> [Aim of the task]: The task for the listing below is to write out exactly the lines starting at the one containing "Where should I click to: Open" and ending at the one containing "Open the Tablet-Modus settings page", both included. Pictures are to be omitted.
# # #
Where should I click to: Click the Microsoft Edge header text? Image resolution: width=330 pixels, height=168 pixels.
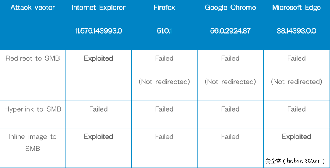[x=296, y=8]
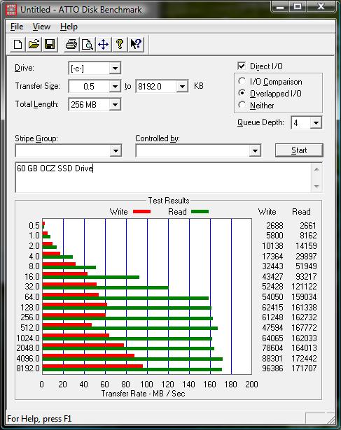Screen dimensions: 341x430
Task: Open Print Preview from toolbar
Action: (88, 44)
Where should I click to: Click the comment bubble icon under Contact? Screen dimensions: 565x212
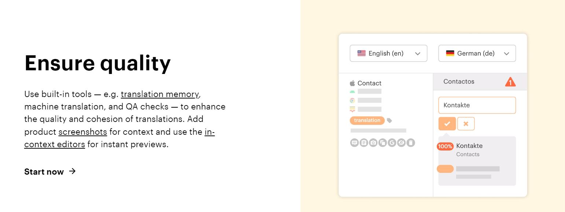pos(354,143)
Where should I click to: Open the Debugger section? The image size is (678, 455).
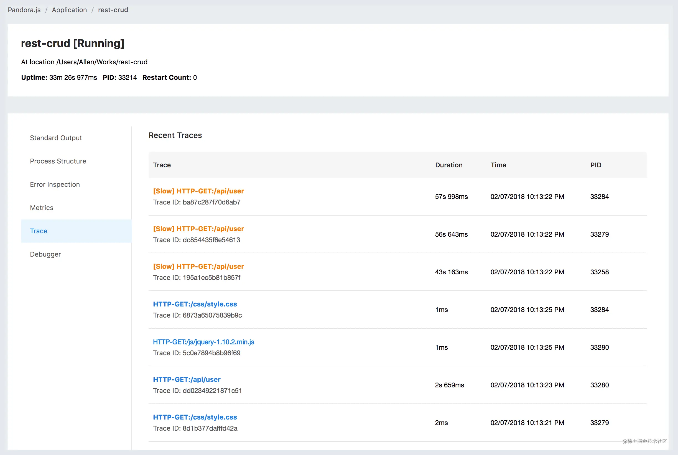pos(45,254)
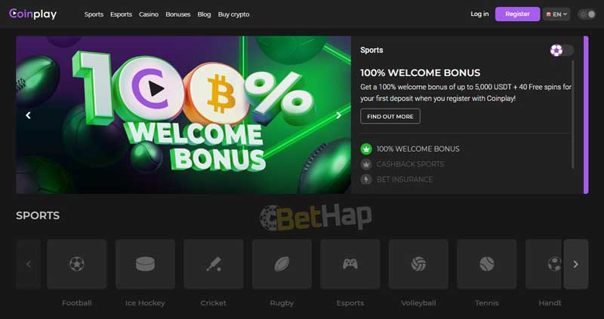Viewport: 604px width, 319px height.
Task: Show more sports with the right chevron
Action: pos(576,264)
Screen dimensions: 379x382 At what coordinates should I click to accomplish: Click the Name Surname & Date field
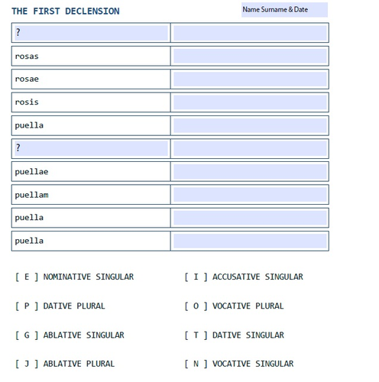click(x=284, y=10)
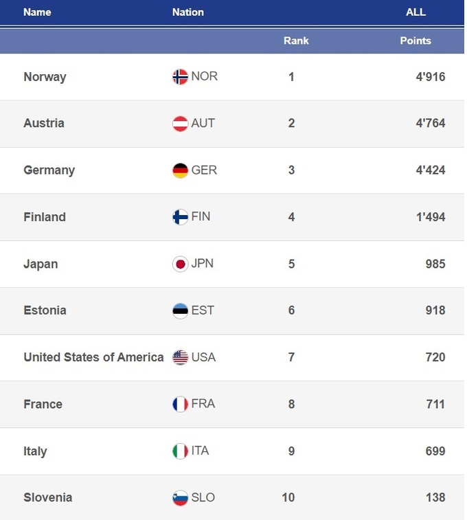
Task: Select the Name column header
Action: (x=37, y=12)
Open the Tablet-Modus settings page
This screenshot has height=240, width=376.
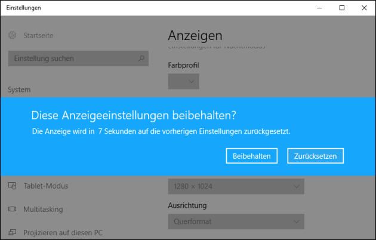pos(45,186)
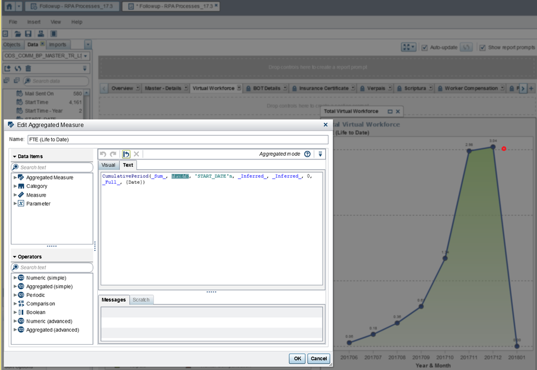Image resolution: width=537 pixels, height=370 pixels.
Task: Switch to the Visual tab
Action: click(109, 165)
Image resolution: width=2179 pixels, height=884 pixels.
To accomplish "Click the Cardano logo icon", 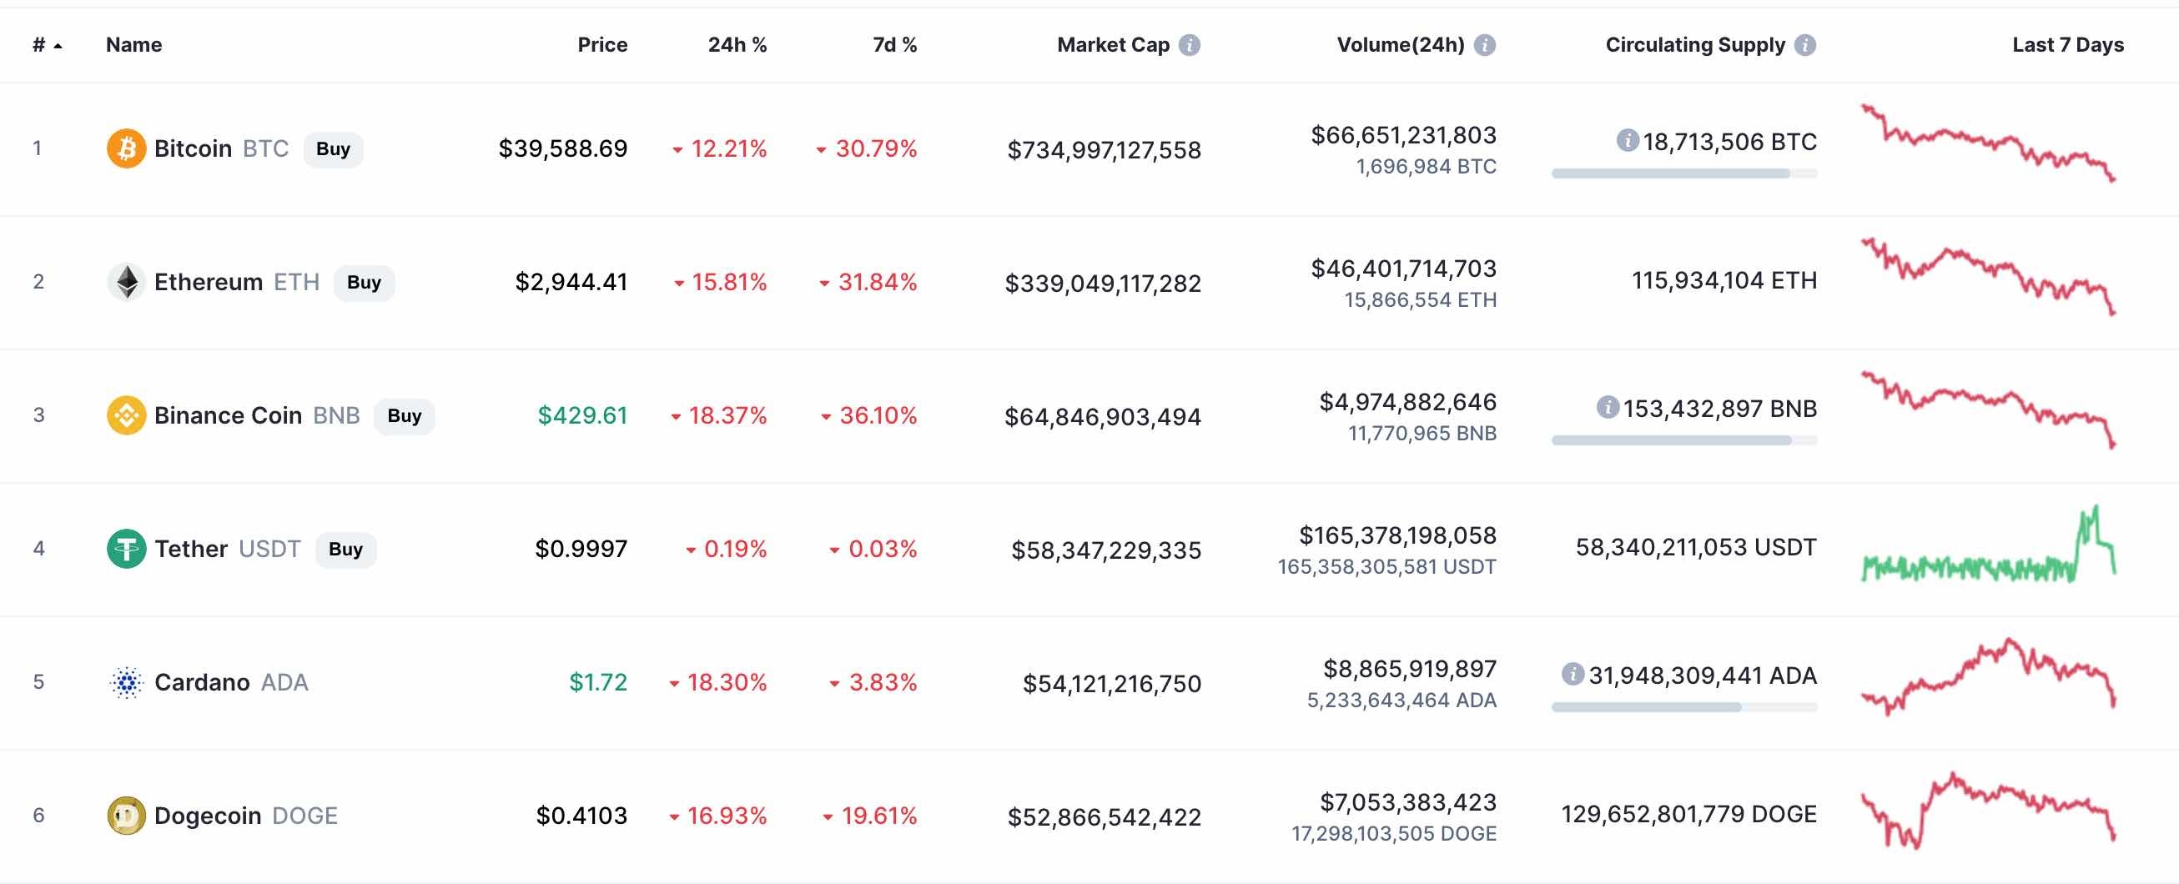I will pos(126,682).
# # #
> [Written answer]:
Where should I click to: Open the Debugger section? The image size is (678, 455).
pos(45,254)
Viewport: 604px width, 319px height.
Task: Show more sports with the right chevron
Action: pos(576,264)
Screen dimensions: 379x382 At what coordinates should I click to accomplish: Click the Name Surname & Date field
click(x=284, y=10)
Task: Select the Name column header
Action: (x=37, y=12)
Open the Tablet-Modus settings page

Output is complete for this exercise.